• **What the task requires**
What follows is a block of records; restate each one word for word.

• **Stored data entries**
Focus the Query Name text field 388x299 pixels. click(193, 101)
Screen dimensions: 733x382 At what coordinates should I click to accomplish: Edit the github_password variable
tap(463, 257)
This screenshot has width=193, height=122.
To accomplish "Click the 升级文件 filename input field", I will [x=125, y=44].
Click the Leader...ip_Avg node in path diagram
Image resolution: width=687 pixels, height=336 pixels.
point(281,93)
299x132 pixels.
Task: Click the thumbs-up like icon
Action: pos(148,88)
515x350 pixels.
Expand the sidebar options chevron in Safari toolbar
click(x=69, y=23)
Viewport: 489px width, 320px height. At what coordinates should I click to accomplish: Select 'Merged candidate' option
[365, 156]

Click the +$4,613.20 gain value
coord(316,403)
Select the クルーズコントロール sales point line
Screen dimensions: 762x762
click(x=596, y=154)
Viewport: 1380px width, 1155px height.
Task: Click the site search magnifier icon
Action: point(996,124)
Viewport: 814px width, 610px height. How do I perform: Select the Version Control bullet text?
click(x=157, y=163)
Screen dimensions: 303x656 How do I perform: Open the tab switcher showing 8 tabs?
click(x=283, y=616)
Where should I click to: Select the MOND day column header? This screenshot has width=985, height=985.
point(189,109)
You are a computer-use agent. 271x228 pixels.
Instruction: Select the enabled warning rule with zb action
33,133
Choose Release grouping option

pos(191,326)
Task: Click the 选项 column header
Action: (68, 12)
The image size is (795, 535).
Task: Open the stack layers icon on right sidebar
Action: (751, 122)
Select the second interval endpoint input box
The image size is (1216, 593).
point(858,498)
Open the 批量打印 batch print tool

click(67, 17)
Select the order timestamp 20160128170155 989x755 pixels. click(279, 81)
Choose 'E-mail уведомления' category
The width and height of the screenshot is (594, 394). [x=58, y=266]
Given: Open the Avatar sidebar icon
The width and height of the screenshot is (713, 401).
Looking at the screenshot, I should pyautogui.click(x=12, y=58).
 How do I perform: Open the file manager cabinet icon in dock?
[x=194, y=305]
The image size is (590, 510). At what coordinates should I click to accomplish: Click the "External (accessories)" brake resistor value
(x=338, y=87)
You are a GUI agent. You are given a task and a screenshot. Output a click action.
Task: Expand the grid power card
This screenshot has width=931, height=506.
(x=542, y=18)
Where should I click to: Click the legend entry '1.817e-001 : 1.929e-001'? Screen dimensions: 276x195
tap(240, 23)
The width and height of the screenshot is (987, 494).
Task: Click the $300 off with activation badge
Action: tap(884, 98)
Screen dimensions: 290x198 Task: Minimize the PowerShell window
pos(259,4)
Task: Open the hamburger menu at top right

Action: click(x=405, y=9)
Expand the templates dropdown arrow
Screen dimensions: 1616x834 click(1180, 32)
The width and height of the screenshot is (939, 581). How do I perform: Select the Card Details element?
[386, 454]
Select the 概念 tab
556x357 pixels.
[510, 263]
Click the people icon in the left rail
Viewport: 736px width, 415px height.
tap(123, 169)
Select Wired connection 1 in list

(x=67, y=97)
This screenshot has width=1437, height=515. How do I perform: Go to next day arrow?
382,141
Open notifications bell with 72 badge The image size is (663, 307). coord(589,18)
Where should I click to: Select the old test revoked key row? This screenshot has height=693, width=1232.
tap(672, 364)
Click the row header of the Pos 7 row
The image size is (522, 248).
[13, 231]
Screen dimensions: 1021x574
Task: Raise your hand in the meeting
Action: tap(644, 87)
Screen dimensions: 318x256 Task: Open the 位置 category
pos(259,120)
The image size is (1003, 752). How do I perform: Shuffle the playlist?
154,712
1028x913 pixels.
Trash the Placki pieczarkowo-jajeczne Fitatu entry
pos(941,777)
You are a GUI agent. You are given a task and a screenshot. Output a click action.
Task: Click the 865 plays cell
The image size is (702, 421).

• **Task answer**
Focus the Query Name text field 388x299 pixels. click(193, 101)
Screen dimensions: 733x382 At what coordinates should I click to accomplish: Edit the github_password variable
tap(463, 257)
This screenshot has width=193, height=122.
To accomplish "Click the 升级文件 filename input field", I will [x=125, y=44].
Click the Leader...ip_Avg node in path diagram
Image resolution: width=687 pixels, height=336 pixels.
point(281,93)
299x132 pixels.
Task: Click the thumbs-up like icon
Action: pos(148,88)
515x350 pixels.
Expand the sidebar options chevron in Safari toolbar
click(x=69, y=23)
Viewport: 489px width, 320px height. At what coordinates should I click to accomplish: Select 'Merged candidate' option
[365, 156]

Click the +$4,613.20 gain value
coord(316,403)
Select the クルーズコントロール sales point line
Screen dimensions: 762x762
click(x=596, y=154)
Viewport: 1380px width, 1155px height.
Task: Click the site search magnifier icon
Action: point(996,124)
Viewport: 814px width, 610px height. How do I perform: Select the Version Control bullet text?
click(x=157, y=163)
Screen dimensions: 303x656 How do I perform: Open the tab switcher showing 8 tabs?
click(x=283, y=616)
Where should I click to: Select the MOND day column header? This screenshot has width=985, height=985.
point(189,109)
You are a computer-use agent. 271x228 pixels.
Instruction: Select the enabled warning rule with zb action
33,133
Choose Release grouping option

pos(191,326)
Task: Click the 选项 column header
Action: (68, 12)
The image size is (795, 535).
Task: Open the stack layers icon on right sidebar
Action: (751, 122)
Select the second interval endpoint input box
The image size is (1216, 593).
point(858,498)
Open the 批量打印 batch print tool

click(67, 17)
Select the order timestamp 20160128170155 989x755 pixels. click(279, 81)
Choose 'E-mail уведомления' category
The width and height of the screenshot is (594, 394). [x=58, y=266]
Given: Open the Avatar sidebar icon
The width and height of the screenshot is (713, 401).
Looking at the screenshot, I should pyautogui.click(x=12, y=58).
 How do I perform: Open the file manager cabinet icon in dock?
[x=194, y=305]
The image size is (590, 510). At what coordinates should I click to accomplish: Click the "External (accessories)" brake resistor value
(x=338, y=87)
You are a GUI agent. You are given a task and a screenshot. Output a click action.
Task: Expand the grid power card
This screenshot has width=931, height=506.
(x=542, y=18)
Where should I click to: Click the legend entry '1.817e-001 : 1.929e-001'? Screen dimensions: 276x195
tap(240, 23)
The width and height of the screenshot is (987, 494).
Task: Click the $300 off with activation badge
Action: tap(884, 98)
Screen dimensions: 290x198 Task: Minimize the PowerShell window
pos(259,4)
Task: Open the hamburger menu at top right

Action: click(x=405, y=9)
Expand the templates dropdown arrow
Screen dimensions: 1616x834 click(1180, 32)
The width and height of the screenshot is (939, 581). How do I perform: Select the Card Details element?
[386, 454]
Select the 概念 tab
556x357 pixels.
[510, 263]
Click the people icon in the left rail
Viewport: 736px width, 415px height.
tap(123, 169)
Select Wired connection 1 in list

(x=67, y=97)
This screenshot has width=1437, height=515. How do I perform: Go to next day arrow?
382,141
Open notifications bell with 72 badge The image size is (663, 307). coord(589,18)
Where should I click to: Select the old test revoked key row? This screenshot has height=693, width=1232.
tap(672, 364)
Click the row header of the Pos 7 row
The image size is (522, 248).
[13, 231]
Screen dimensions: 1021x574
Task: Raise your hand in the meeting
Action: tap(644, 87)
Screen dimensions: 318x256 Task: Open the 位置 category
pos(259,120)
The image size is (1003, 752). How do I perform: Shuffle the playlist?
154,712
1028x913 pixels.
Trash the Placki pieczarkowo-jajeczne Fitatu entry
pos(941,777)
You are a GUI agent. You are given a task and a screenshot. Output a click action.
Task: Click the 865 plays cell
The image size is (702, 421).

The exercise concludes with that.